My daughter immediately objected.
“Mom, you’re 60 years old! Why get married now? People will talk.”
My son was calmer, but he also had his doubts.
“Your life is peaceful as it is… why complicate it?”
It wasn’t easy for Manuel either.
His son was worried about money, inheritance, and what people would say.
But Manuel and I understood something that no one else seemed to grasp.
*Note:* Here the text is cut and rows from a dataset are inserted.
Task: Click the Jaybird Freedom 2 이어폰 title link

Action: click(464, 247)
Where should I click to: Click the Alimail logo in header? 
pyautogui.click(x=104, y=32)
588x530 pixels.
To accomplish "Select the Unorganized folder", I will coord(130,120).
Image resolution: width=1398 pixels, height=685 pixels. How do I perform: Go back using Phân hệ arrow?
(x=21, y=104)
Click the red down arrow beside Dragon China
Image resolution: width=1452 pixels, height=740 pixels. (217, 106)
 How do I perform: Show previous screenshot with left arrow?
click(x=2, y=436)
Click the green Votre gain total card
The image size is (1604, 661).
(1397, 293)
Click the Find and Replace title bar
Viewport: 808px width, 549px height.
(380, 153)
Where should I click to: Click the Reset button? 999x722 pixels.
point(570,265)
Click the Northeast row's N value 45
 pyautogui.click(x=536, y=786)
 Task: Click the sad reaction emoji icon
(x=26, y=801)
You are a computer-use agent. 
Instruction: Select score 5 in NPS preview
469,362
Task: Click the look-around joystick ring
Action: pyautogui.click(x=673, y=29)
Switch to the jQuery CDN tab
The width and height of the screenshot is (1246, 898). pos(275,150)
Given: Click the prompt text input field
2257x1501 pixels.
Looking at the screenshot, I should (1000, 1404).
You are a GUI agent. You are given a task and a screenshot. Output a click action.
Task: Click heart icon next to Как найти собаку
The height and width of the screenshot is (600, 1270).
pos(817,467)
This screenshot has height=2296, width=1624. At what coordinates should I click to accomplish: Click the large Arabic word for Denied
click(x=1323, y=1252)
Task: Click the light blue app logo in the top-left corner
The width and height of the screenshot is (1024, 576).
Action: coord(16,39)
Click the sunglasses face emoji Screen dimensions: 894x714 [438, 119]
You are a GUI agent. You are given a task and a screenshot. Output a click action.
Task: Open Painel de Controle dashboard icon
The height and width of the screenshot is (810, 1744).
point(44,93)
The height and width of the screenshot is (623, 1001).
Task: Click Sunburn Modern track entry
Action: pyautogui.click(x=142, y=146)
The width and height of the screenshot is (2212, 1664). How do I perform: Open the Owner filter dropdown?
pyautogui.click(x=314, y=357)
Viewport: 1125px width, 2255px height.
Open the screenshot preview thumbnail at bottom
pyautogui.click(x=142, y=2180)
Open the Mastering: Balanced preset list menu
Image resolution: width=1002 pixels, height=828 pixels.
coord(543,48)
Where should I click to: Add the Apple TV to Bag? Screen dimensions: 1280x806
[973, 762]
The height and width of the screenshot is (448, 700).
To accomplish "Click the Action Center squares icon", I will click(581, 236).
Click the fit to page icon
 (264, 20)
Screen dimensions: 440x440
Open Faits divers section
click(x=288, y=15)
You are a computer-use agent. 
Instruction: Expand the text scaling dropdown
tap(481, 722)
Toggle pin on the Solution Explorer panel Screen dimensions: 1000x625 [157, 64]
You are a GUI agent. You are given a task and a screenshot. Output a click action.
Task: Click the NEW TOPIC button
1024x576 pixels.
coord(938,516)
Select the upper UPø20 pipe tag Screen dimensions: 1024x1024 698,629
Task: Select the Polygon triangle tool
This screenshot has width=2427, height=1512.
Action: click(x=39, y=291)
At this age, we weren’t looking for riches.
Or a big wedding.
We just wanted someone who, at the end of the day, would ask:
“Are you okay today?”
After many arguments and tears, we made a decision.
We got married.
No big party.
No music.
Just a simple meal with a few close friends.
I wore a dark red dress.
Manuel wore a perfectly pressed vintage suit.
Some congratulated us.
Others looked at us disapprovingly.
But at sixty, I no longer wanted to live according to what others thought.
And so our wedding night arrived.
Even saying those words made me smile shyly.
The room was clean.
The sheets were new.
I sat on the edge of the bed, my heart pounding.
As if I were twenty again.
Manuel came into the room.
He closed the door softly.
He sat down beside me.
His hands trembled slightly.
“I never thought I’d experience something like this again,” he whispered.
I smiled.
Nervously.
Excitedly.
I slowly began to unbutton his shirt.
But when the fabric fell and I saw his chest…
I stopped abruptly.
I felt a strange pain in my chest.
Because what I saw there… reminded me of everything time had stolen from us.
Why did that moment of happiness suddenly turn into a silent sadness?
What secret was Manuel hiding under his shirt?
And why did that night, which was supposed to be the start of a new life, almost break both our hearts?
…because what I saw there was not the body I remembered.
Not the strong, firm chest of the young man who used to run to meet me under the jacaranda trees.
Manuel’s skin was marked.
A long, pale scar crossed his chest from shoulder to sternum, like a quiet lightning bolt frozen in time.
His ribs showed more than before.
His body was thinner, more fragile.
For a second, I didn’t see the man in front of me.
I saw everything we had lost.
Forty years.
Forty years of absence, of separate lives, of nights spent wondering “what if…”
And suddenly, it hurt.
Not because of how he looked…
…but because of how life had changed him without me there to witness it.
Manuel noticed my silence.
His hand instinctively moved to cover the scar.